Rewrite the records from the line with "The width and height of the screenshot is (241, 180)." through the end of the records, replacing "chevron" with "arrow" and keeping everything else unchanged. Leave the pictures out of your answer.

## begin RAW RECORDS

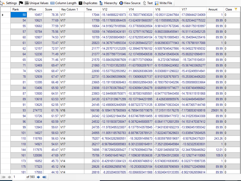Click the Key Column 1 header
The height and width of the screenshot is (181, 241).
pyautogui.click(x=69, y=9)
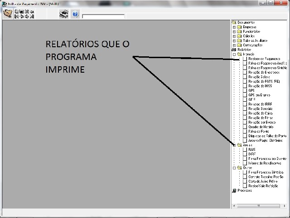Select the Recibos de Pagamento report item
The image size is (290, 218).
(264, 59)
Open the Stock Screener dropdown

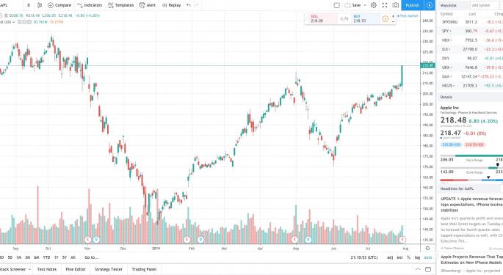(15, 269)
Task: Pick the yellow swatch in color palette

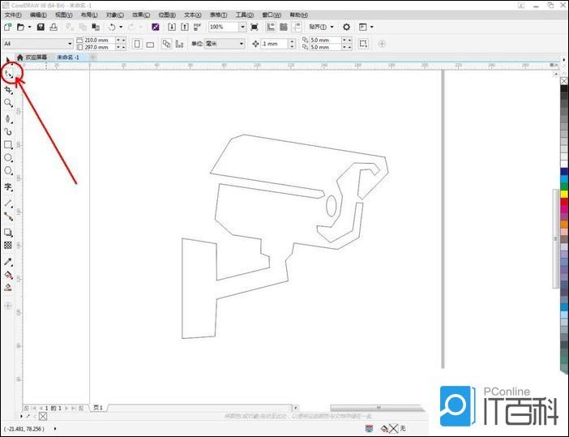Action: click(564, 194)
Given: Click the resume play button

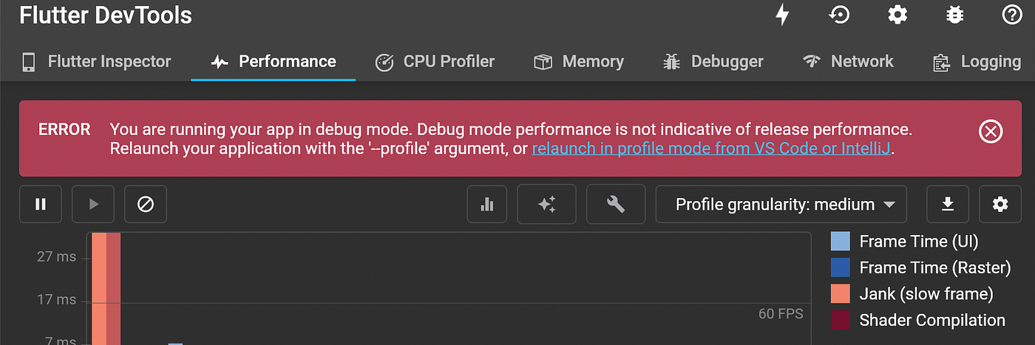Looking at the screenshot, I should click(x=93, y=204).
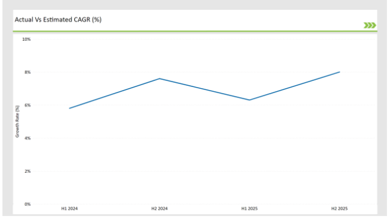Click the 4% y-axis tick label

(x=28, y=138)
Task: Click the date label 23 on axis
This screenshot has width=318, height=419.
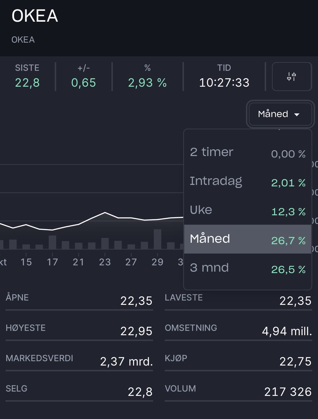Action: pyautogui.click(x=105, y=262)
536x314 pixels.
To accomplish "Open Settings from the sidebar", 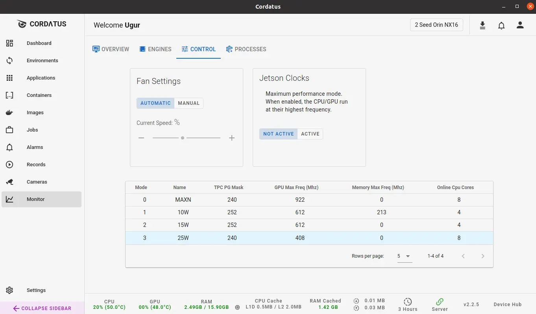I will pyautogui.click(x=36, y=290).
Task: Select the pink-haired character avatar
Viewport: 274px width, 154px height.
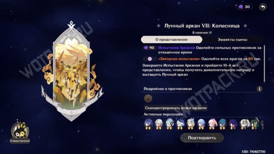Action: coord(212,124)
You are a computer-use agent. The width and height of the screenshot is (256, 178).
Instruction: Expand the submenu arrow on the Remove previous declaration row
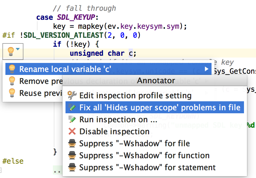point(206,81)
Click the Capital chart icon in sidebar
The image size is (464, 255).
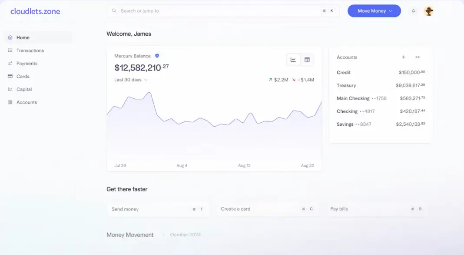(10, 89)
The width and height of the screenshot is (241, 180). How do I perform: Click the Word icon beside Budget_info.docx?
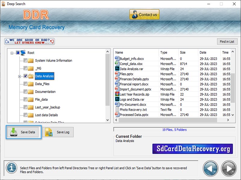click(117, 58)
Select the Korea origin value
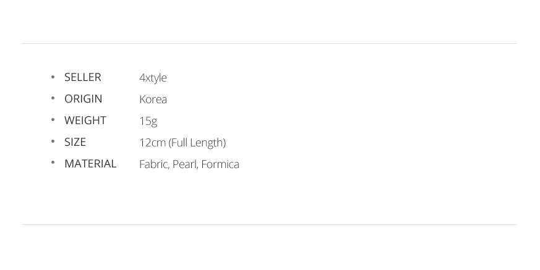The image size is (540, 270). click(x=153, y=99)
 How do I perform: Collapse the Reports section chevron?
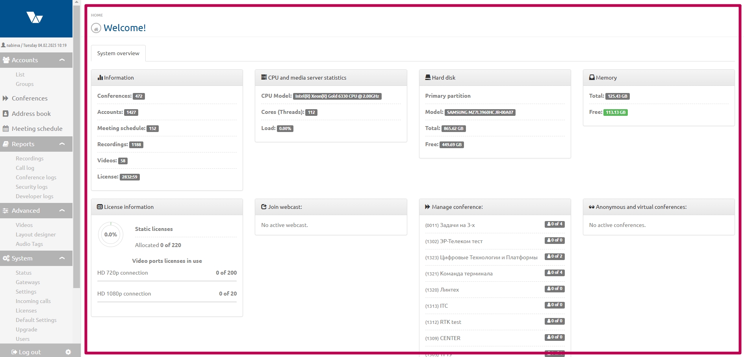(x=62, y=144)
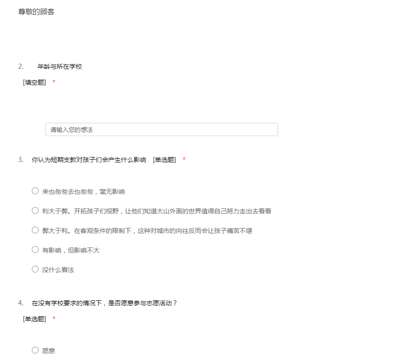Choose the "愿意" radio button
The image size is (409, 364).
pyautogui.click(x=35, y=350)
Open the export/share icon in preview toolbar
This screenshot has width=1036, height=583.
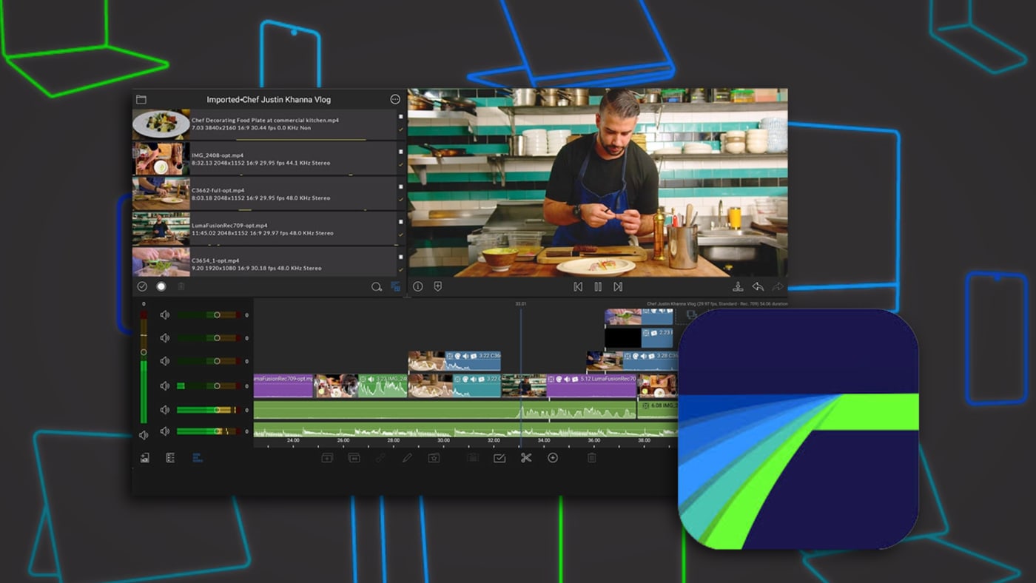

## end RAW RECORDS

* [THE ANSWER]
The width and height of the screenshot is (241, 180). How do I perform: Click the Word icon beside Budget_info.docx?
click(117, 58)
Select the Korea origin value
The image size is (540, 270). click(x=153, y=99)
 How do I perform: Collapse the Reports section arrow?
(x=62, y=144)
Choose the "愿意" radio button
The image size is (409, 364).
pyautogui.click(x=35, y=350)
Open the export/share icon in preview toolbar
This screenshot has width=1036, height=583.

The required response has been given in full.